Traditional engineering explained

Traditional engineering, also known as sequential engineering, is the process of marketing, engineering design, manufacturing, testing and production where each stage of the development process is carried out separately, and the next stage cannot start until the previous stage is finished. Therefore, the information flow is only in one direction, and it is not until the end of the chain that errors, changes and corrections can be relayed to the start of the sequence, causing estimated costs to be under predicted.

This can cause many problems; such as time consumption due to many modifications being made as each stage does not take into account the next. This method is hardly used today, as the concept of concurrent engineering is more efficient.

Traditional engineering is also known as over the wall engineering as each stage blindly throws the development to the next stage over the wall.

Lean manufacturing

Traditional manufacturing has been driven by sales forecasts that companies need to produce and stockpile inventory to support. Lean manufacturing is based on the concept that production should be driven by the actual customer demands and requirements.
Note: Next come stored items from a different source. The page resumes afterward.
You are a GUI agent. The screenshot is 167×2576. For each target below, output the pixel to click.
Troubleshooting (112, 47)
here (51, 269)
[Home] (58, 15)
Instead of pushing product to the marketplace, it is pulled through by the customers' actual needs.

Sequential engineering stages

  1. Research
  2. Design
  3. Manufacture
  4. Quality Control
  5. Distribution
  6. Sales

Disadvantages of sequential engineering

  1. This orderly step-by-step process will bring control to complex projects but is very slow.
  2. In today’s highly competitive market place this can lead to product failures and lost sales.[1]